Like the Woolworth's Five and Dime
of my childhood, now steeped in sepia and must
a gesture to nostalgia and all things swell.

This is where the writers commune
to serve up words with cappuccino and sweet pastry
a veil of dust like fine chocolate over all.

Tonight's featured poet reads
a series of elegies with titles like headstones:
Daniel A. Silverman 1928–1989

and chisels the marble of living
to memory without remorse.
It just is. Everything dies.

As will my father, 1931 to ?
I can't see or bear the date, drop the pen
the sandblasted inscription already blinds me.

I find the restroom. Wet cool fingertips against
burning eyes.
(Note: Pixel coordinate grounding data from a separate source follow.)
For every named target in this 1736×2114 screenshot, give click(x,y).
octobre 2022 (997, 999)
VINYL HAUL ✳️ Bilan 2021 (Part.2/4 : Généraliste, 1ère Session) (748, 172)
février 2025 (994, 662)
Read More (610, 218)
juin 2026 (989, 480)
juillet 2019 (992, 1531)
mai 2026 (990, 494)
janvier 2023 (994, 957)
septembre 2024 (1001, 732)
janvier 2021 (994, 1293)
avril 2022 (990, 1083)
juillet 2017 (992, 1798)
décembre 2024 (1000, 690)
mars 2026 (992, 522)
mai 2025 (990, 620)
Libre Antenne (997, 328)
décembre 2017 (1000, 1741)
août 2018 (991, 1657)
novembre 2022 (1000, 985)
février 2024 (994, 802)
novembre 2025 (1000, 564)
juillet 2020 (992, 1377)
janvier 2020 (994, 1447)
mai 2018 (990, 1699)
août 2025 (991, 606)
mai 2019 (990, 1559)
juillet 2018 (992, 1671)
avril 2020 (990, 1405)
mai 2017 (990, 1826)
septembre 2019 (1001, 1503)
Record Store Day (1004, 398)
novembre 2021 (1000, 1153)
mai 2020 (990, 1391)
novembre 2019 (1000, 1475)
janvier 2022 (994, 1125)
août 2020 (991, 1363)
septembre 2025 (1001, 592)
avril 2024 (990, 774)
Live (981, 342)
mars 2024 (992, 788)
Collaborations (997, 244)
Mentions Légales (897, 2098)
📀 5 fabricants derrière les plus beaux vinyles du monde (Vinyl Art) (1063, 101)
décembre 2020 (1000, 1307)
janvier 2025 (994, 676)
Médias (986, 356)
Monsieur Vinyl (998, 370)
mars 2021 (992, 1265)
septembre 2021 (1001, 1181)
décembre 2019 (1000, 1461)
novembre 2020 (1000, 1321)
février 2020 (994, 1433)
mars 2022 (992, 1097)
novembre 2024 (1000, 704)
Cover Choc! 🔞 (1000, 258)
He was told today—respiratory infection
and degenerative disk disease. This, after

aneurisms, bypasses, defibrillators
a medicine chest never big enough to hold it all back.
Tough guy, rugged, but this pain

he can't muscle; it tears through his shoulder
down the left arm he cradles like an infant and rocks
to console the sear of fading.

With each failing I take him in
attach another umbilical where mother is
Nana and Papa, others lost to passage.

I return dust to fluid, rebirth the dead, gently
pat and soothe the sting.
I walk back to my seat, pass a crate

25¢ paperbacks: The Body Beautiful
The Men in Her Life, A Taste of Loss.